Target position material
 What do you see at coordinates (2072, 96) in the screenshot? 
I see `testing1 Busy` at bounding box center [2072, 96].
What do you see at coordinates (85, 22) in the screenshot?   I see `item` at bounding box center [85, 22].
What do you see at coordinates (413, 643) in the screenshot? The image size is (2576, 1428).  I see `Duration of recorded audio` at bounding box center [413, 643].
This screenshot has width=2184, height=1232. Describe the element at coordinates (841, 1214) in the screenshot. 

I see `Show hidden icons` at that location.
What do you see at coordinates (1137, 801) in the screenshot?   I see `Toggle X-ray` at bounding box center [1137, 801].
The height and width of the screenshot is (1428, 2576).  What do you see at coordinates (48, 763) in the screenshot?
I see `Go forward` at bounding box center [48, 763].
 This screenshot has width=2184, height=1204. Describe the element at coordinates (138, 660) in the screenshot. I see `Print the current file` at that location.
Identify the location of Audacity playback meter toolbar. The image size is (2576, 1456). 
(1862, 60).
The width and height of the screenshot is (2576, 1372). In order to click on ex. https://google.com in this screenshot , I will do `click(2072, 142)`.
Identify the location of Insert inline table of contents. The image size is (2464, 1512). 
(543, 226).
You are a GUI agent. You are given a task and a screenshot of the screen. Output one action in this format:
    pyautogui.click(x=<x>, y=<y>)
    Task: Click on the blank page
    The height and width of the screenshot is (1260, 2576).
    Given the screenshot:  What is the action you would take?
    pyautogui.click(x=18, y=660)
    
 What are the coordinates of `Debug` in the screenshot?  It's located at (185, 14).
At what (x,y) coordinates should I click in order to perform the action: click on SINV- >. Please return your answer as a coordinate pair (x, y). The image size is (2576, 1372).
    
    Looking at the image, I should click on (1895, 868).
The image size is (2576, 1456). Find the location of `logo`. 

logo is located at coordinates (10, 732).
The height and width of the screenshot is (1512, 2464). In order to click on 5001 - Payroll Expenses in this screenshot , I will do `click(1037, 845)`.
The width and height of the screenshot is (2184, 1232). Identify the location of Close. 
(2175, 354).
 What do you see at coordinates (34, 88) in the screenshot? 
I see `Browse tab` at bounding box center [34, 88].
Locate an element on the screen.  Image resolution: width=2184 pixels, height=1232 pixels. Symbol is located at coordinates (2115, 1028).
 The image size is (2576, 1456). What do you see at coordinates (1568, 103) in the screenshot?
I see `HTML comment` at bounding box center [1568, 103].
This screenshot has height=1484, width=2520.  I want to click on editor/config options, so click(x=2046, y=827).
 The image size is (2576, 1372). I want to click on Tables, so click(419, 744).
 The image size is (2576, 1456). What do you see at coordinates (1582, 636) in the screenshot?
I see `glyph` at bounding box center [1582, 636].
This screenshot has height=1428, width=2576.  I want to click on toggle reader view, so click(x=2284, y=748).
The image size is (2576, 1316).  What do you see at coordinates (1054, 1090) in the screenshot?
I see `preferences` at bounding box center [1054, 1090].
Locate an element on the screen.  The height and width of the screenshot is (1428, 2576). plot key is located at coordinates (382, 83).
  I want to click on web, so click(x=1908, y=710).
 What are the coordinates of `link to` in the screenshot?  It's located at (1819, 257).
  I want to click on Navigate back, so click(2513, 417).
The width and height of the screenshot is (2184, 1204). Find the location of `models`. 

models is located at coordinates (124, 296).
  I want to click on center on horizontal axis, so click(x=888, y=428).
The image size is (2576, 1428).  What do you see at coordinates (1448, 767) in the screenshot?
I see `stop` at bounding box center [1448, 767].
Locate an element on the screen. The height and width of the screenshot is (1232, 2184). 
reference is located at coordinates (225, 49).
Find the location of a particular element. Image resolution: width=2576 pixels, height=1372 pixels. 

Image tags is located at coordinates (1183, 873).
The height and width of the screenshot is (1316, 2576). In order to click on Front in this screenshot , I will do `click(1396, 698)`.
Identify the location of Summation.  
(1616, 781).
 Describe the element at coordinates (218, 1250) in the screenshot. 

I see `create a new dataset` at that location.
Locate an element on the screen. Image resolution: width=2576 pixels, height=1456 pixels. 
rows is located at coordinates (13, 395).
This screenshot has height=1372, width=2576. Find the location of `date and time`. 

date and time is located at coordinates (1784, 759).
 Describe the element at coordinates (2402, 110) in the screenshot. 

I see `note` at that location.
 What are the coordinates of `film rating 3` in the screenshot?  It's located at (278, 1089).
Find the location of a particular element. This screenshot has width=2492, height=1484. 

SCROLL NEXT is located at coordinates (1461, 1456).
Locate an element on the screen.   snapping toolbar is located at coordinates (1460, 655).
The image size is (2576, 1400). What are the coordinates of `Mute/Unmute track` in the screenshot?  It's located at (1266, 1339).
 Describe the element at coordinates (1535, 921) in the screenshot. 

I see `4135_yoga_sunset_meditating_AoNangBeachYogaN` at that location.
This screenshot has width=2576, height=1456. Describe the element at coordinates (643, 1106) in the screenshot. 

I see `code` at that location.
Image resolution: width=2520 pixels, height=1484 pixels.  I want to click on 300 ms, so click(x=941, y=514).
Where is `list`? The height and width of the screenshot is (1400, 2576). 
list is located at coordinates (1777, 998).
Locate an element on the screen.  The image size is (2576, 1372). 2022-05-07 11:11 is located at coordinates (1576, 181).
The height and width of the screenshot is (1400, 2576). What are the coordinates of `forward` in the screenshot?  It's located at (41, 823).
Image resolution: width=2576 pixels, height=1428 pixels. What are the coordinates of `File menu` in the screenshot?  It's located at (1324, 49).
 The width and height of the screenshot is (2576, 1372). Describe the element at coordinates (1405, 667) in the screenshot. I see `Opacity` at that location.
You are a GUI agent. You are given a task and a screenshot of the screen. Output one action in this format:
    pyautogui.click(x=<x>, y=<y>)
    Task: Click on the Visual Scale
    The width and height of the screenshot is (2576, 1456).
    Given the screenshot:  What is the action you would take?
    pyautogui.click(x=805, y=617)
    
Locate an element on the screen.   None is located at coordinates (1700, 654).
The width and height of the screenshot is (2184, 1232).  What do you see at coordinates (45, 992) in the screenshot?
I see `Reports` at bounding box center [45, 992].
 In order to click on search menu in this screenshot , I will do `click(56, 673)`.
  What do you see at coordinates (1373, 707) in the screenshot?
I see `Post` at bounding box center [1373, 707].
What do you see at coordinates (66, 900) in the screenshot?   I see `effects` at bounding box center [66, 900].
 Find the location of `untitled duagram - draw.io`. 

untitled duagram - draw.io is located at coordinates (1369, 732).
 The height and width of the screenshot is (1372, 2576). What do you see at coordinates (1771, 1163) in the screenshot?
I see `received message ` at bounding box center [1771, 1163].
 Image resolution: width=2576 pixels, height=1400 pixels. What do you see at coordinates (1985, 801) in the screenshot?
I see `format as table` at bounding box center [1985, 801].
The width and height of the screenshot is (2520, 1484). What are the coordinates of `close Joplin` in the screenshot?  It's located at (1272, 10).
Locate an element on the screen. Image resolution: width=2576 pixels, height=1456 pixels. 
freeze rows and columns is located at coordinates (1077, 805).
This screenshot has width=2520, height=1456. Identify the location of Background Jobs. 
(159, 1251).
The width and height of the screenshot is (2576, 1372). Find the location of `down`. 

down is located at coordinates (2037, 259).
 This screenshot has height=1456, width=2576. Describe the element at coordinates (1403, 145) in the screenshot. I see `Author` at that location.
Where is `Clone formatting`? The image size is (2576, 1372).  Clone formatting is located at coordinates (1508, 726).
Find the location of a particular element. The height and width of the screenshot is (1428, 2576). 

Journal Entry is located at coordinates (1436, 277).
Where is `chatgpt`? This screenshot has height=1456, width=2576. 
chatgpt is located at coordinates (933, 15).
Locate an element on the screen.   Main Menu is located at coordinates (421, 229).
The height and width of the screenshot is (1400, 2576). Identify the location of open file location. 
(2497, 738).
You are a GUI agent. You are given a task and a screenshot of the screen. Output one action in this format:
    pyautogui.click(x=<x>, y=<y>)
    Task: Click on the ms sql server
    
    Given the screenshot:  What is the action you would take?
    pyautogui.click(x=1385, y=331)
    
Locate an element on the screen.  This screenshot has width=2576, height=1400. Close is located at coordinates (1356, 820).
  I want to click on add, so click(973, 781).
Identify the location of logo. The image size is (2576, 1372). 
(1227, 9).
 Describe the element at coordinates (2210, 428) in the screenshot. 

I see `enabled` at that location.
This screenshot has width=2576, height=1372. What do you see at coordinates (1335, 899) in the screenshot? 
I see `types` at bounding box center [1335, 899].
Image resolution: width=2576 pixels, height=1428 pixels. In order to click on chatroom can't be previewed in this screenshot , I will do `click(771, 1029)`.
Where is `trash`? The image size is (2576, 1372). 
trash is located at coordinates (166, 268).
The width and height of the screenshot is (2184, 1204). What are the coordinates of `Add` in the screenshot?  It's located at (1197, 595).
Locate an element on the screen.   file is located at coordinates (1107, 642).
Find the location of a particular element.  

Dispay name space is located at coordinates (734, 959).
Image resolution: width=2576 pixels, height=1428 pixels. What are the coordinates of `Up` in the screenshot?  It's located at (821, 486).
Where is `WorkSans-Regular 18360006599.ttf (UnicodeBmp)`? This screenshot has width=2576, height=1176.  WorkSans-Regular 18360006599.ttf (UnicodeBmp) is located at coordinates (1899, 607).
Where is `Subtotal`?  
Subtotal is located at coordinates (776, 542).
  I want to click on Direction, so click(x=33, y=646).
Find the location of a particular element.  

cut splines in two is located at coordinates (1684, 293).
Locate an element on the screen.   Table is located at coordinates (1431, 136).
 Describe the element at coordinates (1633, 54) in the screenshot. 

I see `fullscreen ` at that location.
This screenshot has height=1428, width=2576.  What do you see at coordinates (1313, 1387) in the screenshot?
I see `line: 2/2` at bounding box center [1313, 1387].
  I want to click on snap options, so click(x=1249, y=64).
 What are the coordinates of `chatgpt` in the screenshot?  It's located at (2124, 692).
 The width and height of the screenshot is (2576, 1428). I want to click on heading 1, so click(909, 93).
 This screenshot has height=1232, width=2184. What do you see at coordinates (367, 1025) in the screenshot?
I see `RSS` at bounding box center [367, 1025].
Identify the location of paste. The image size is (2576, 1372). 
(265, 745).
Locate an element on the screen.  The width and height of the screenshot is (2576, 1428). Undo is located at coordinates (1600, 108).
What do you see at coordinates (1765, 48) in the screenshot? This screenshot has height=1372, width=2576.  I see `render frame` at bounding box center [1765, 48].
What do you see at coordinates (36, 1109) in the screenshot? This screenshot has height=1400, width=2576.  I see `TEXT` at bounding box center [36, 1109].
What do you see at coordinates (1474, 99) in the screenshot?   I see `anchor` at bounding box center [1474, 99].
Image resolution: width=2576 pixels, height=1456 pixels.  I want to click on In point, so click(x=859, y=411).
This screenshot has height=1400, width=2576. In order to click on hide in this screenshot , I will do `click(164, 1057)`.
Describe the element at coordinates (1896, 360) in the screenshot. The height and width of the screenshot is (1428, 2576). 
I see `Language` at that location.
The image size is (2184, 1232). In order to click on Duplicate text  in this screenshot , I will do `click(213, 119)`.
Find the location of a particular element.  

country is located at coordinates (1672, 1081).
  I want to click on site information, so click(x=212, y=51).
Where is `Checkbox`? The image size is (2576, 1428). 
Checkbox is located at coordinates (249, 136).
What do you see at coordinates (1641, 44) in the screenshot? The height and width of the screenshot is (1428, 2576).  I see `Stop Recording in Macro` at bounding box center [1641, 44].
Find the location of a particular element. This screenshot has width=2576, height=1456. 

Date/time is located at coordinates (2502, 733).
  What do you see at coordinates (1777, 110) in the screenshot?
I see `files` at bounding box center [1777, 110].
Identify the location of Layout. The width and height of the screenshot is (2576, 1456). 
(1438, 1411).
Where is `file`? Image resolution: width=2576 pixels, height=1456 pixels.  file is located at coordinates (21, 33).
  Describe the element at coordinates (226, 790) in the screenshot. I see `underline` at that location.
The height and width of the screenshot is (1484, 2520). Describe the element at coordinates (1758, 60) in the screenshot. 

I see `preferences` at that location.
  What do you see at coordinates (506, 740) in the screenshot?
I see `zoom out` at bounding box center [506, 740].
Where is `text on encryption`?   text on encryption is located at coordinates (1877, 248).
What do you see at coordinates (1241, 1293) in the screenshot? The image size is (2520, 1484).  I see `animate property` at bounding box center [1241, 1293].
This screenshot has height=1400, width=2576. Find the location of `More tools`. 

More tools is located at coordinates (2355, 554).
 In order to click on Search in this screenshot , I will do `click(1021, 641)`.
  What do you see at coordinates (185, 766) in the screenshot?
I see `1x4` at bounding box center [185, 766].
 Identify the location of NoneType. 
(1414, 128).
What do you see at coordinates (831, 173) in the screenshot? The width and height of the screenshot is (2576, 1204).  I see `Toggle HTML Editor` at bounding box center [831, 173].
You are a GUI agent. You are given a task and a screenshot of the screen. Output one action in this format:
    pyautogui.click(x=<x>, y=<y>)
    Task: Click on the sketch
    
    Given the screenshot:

◆ **What to produce**:
Render the material from the line containing "coordinates (421, 229)." through the line containing "(2497, 738)." as a two-column CSV with the headers input and output, one row per pair. Put each field in double quotes and replace any line breaks with spaces.

◆ **Full answer**:
input,output
"Locate an element on the screen.","Main Menu is located at coordinates (421, 229)."
"The height and width of the screenshot is (1400, 2576). Identify the location of open file location.","(2497, 738)."